Index: docs/CompileCudaWithLLVM.rst
===================================================================
--- /dev/null
+++ docs/CompileCudaWithLLVM.rst
@@ -0,0 +1,269 @@
+===================================
+Compiling CUDA C/C++ with LLVM
+===================================
+
+.. contents::
+   :local:
+
+Introduction
+============
+
+This document contains the user guides and the internals of compiling CUDA C/C++
+with LLVM. It is written for not only users who want to compile CUDA with LLVM
+but also developers who want to improve LLVM for GPUs. This
+document assumes a basic familiarity with CUDA. Information about CUDA
+programming can be found in the `CUDA programming guide
+<http://docs.nvidia.com/cuda/cuda-c-programming-guide/index.html>`_.
+
+How to Download and Build LLVM
+==============================
+
+The trunk of LLVM has the best support for CUDA. Below is a quick summary of
+downloading and building LLVM's trunk. Consult the `Getting Started
+<http://llvm.org/docs/GettingStarted.html>`_ page for more details on setting up
+LLVM.
+
+#. Checkout LLVM
+
+   * ``cd where-you-want-llvm-to-live``
+   * ``svn co http://llvm.org/svn/llvm-project/llvm/trunk llvm``
+
+#. Checkout Clang
+
+   * ``cd where-you-want-llvm-to-live``
+   * ``cd llvm/tools``
+   * ``svn co http://llvm.org/svn/llvm-project/cfe/trunk clang``
+
+#. Configure and build LLVM and Clang
+
+   * ``cd where you want to build llvm``
+   * ``mkdir build``
+   * ``cd build``
+   * ``cmake [options] <path to llvm sources>``
+
+     Some common options:
+
+     * ``-DCMAKE_INSTALL_PREFIX=directory`` --- Specify for *directory* the full
+       pathname of where you want the LLVM tools and libraries to be installed
+       (default ``/usr/local``).
+
+     * ``-DCMAKE_BUILD_TYPE=type`` --- Valid options for *type* are Debug,
+       Release, RelWithDebInfo, and MinSizeRel. Default is Debug.
+
+     * ``-DLLVM_ENABLE_ASSERTIONS=On`` --- Compile with assertion checks enabled
+       (default is Yes for Debug builds, No for all other build types).
+
+   * Run ``make``
+
+     * The default target (i.e. ``make``) will build all of LLVM.
+
+     * The ``check-all`` target (i.e. ``make check-all``) will run the
+       regression tests to ensure everything is in working order.
+
+How to Compile CUDA C/C++ with LLVM
+===================================
+
+The standard compilation of CUDA C/C++ programs consists of compiling functions
+that run on GPU (so-called *kernels*) into a virtual ISA format called *PTX*.

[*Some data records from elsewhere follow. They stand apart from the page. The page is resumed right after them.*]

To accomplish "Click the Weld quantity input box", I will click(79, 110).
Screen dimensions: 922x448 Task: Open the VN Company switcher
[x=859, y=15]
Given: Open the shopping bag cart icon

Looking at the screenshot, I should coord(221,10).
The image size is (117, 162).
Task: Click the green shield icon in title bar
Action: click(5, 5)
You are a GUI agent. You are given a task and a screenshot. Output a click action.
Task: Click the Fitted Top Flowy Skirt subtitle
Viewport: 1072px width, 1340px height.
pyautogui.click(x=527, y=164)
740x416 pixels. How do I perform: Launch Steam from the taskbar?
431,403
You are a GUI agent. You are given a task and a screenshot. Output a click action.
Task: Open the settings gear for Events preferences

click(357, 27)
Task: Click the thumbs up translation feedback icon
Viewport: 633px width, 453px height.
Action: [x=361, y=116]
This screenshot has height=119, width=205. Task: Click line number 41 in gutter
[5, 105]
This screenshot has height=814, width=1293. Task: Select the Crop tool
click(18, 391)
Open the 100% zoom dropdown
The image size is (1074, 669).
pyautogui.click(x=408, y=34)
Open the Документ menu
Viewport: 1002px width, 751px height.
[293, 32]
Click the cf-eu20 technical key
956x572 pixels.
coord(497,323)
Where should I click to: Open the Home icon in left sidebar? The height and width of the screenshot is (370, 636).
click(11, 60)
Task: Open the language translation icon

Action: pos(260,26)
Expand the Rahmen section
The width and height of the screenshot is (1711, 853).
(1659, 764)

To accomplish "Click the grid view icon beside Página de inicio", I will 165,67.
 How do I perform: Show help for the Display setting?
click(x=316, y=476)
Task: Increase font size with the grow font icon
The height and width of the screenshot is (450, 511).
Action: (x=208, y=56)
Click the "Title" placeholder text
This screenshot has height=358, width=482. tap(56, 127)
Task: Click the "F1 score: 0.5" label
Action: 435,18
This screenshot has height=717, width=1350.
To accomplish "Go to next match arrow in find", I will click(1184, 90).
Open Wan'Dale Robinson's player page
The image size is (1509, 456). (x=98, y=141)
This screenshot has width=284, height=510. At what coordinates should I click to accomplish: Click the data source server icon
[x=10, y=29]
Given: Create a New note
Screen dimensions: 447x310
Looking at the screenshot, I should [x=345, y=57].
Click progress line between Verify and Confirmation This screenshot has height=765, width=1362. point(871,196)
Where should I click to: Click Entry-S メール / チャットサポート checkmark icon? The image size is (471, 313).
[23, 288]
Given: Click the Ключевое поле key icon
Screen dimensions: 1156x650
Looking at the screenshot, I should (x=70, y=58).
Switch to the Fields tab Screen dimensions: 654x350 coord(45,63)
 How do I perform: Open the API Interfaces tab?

+The CUDA driver compiles PTX at runtime to the low-level machine instruction set
+called *SASS* that executes naively on GPU.
+
+Unlike OpenCL which requires *host code* (code running on
+CPU) and *device code* (code running on GPU) to be separated, CUDA mixes host
+and device code in the same translation unit (C++ source file) with special
+invocation syntax (``<<<...>>>``) that allows host code to invoke device code.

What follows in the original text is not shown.